Splunk Search

Process flow tracing, point to point latency calculation, visualisation (swim lanes?). Is it possible?


Say, I have three events.

2014/04/16 23:54:00,000 id=aaaaa doing thing A

2014/04/16 23:54:00,021 id=aaaaa doing thing B

2014/04/16 23:54:00,046 id=aaaaa doing thing C

Is there a way to join these all up into a process flow, and calculate the latencies between each stage? I know I could use transaction to join them into a single event, where duration is calculated automatically as total time for the flow, but is not sufficient for situations where you need durations/latencies between each event.

An example of where this would be useful, is for flow analysis of a software system, and identifying which parts of the flow are causing delays.

The solution would ideally be able to run over large datasets, flow can be monitored statistically for trend/historical analysis. Ie. not just for tracing the flow of a single ID.

Bonus question! What if the same ID is not present in all events (although can be correlated via some events):

2014/04/16 23:54:00,000 id=aaaaa doing thing A

2014/04/16 23:54:00,021 id=aaaaa Xid=bbbbb doing thing B

2014/04/16 23:54:00,046 Xid=bbbbb doing thing C

How can you do the common field correlation over large data sets?

Tags (3)
0 Karma

Splunk Employee
Splunk Employee

Hi Glenn,

There are two approaches for getting the information joined together, using stats or transaction, assuming you can extract your "thing A" into a field called step :

  • sourcetype=process | stats values(step) as step values(_time) as times by id
  • sourcetype=process | eval time2=_time | transaction Xid id mvlist="step,time2"
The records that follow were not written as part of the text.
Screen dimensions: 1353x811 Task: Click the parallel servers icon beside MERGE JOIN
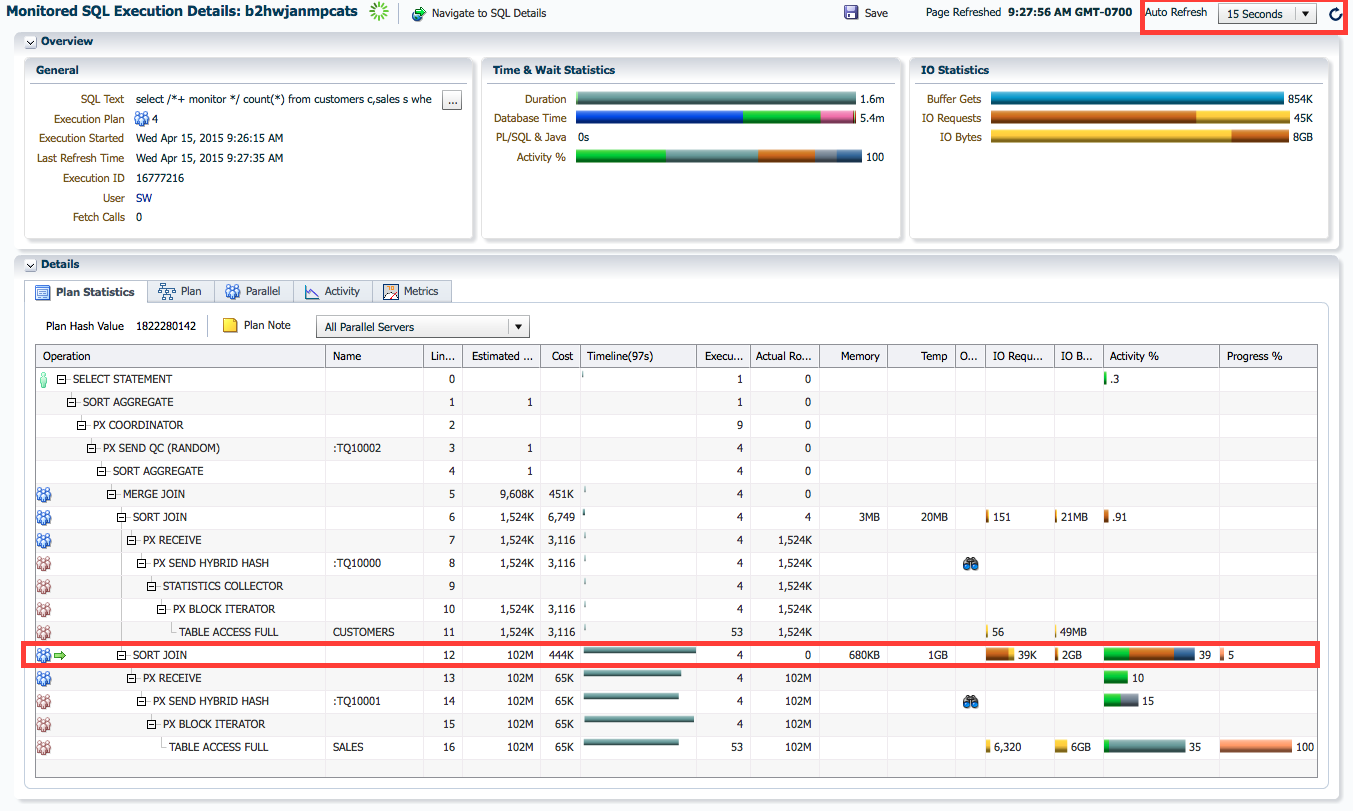click(x=43, y=495)
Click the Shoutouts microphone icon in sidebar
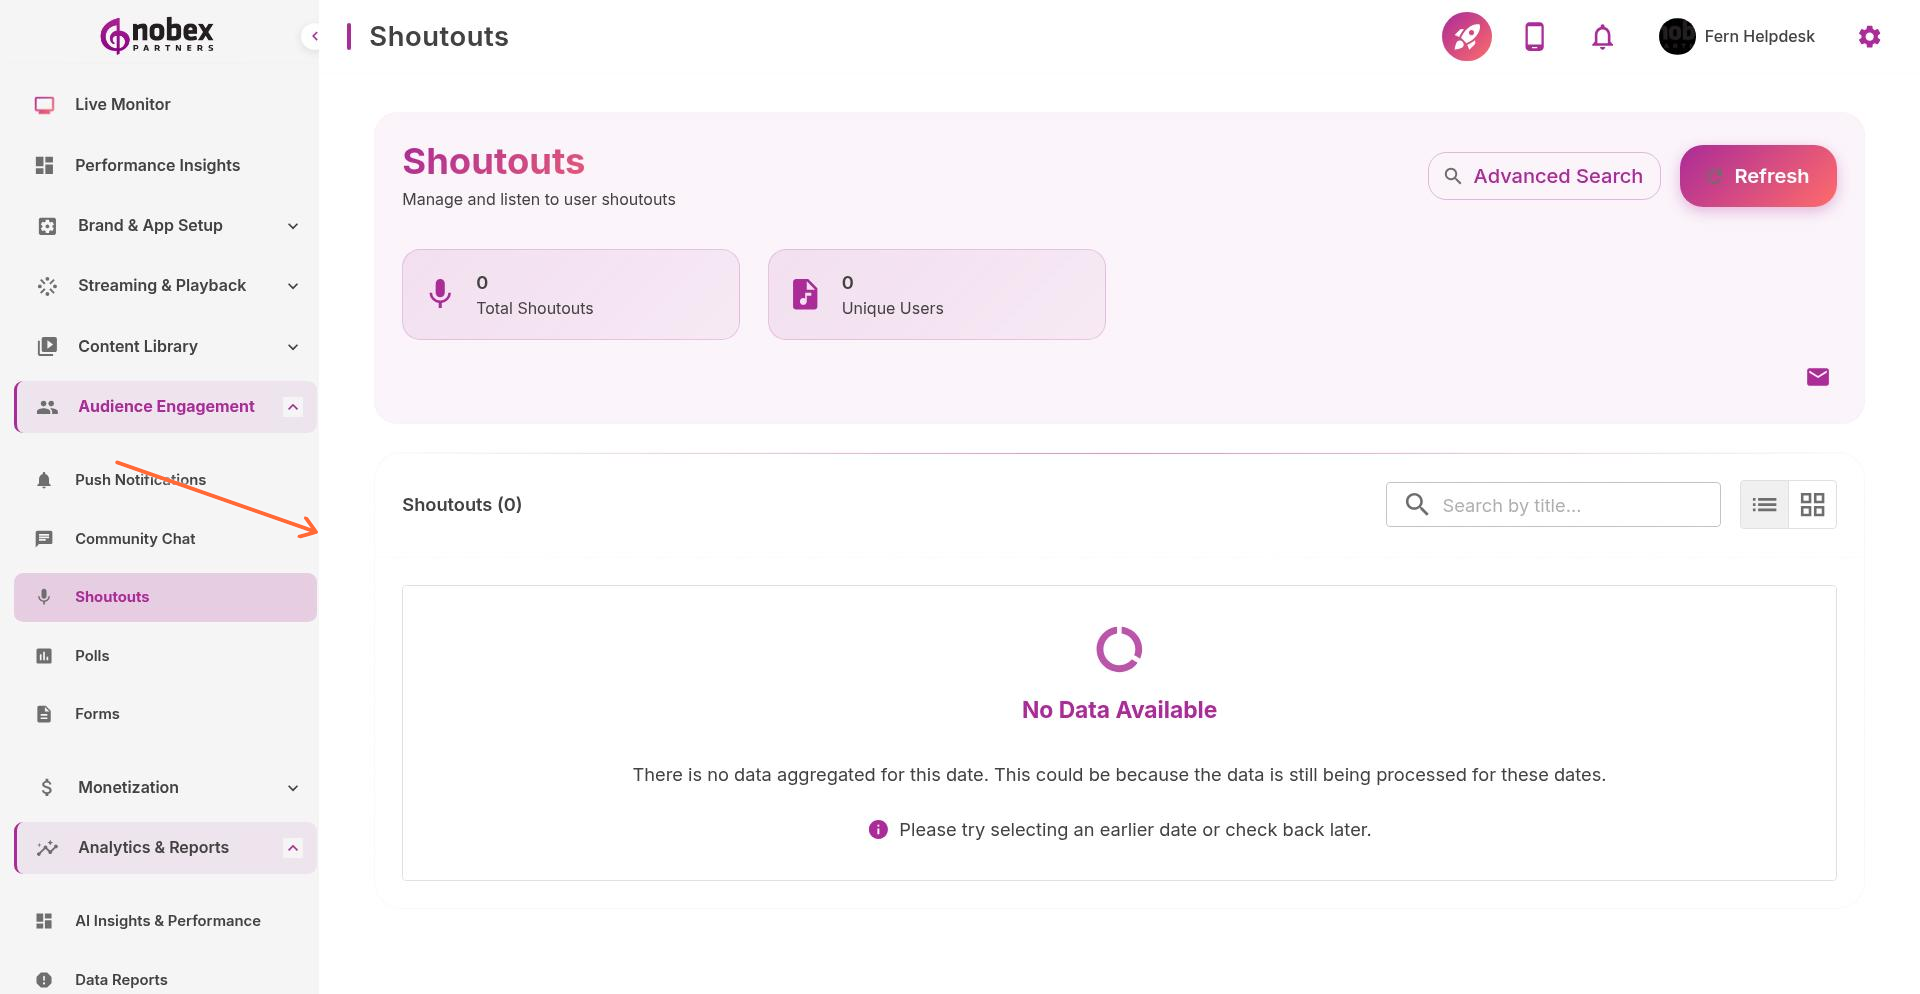The width and height of the screenshot is (1920, 994). point(44,597)
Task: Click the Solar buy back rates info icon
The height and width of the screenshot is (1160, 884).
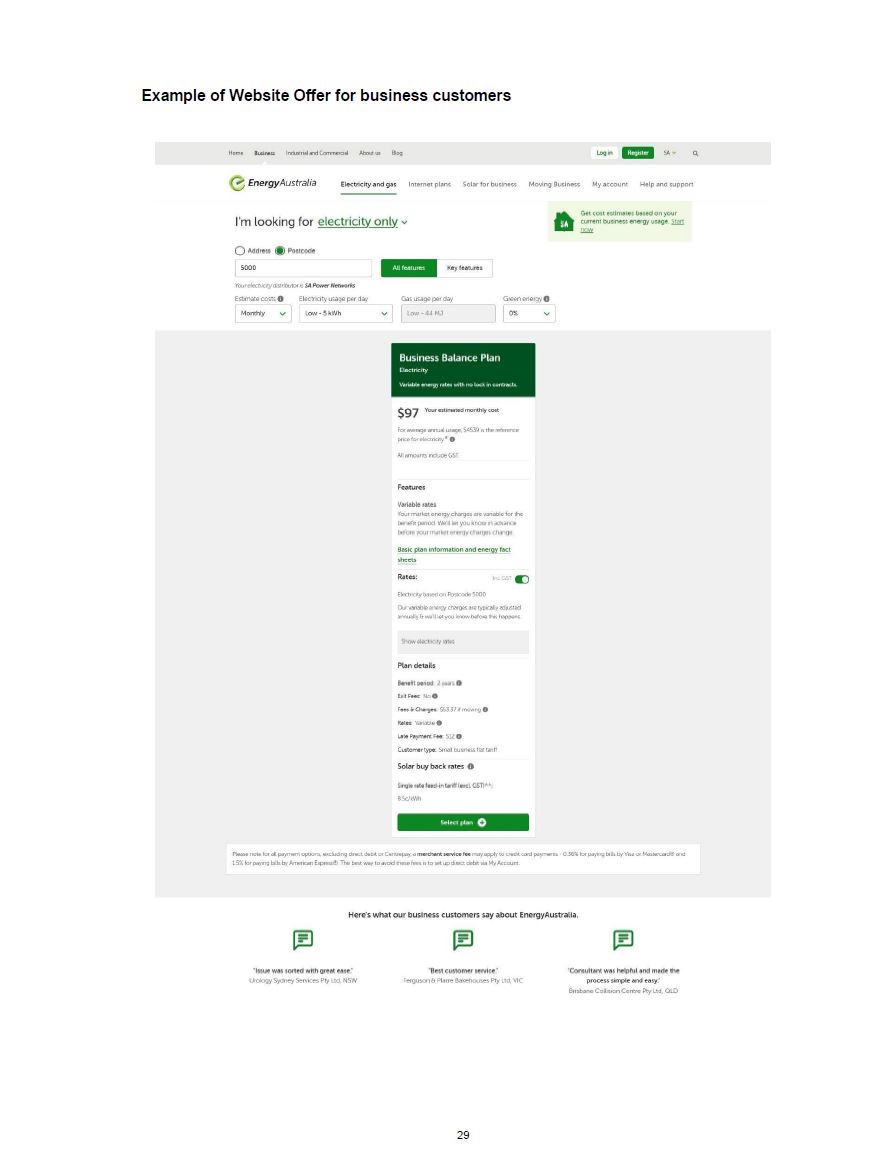Action: pyautogui.click(x=470, y=766)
If you can't extract a field, an alternative is to define eventtypes which you can use as a step description or numbering.

Subsequently we can start looking analysis, and one common use case is to look at flow paths or steps taken to determine if there are stuck IDs, and a neat way of doing so is to use mvcombine:

  • | mvcombine step | stats count by step

Additionally you want to compute step duration, which is hard to do in pure SPL, but can be achieved using a custom search script helper, like stepstats:

  • From the transaction example above | stepstats step,time2

which will compute the durations.

If you need the stepstats command, drop me an email on dart@splunk.com

Additionally, if you're looking to make different expected duration steps comparable, Apdex may be of interest.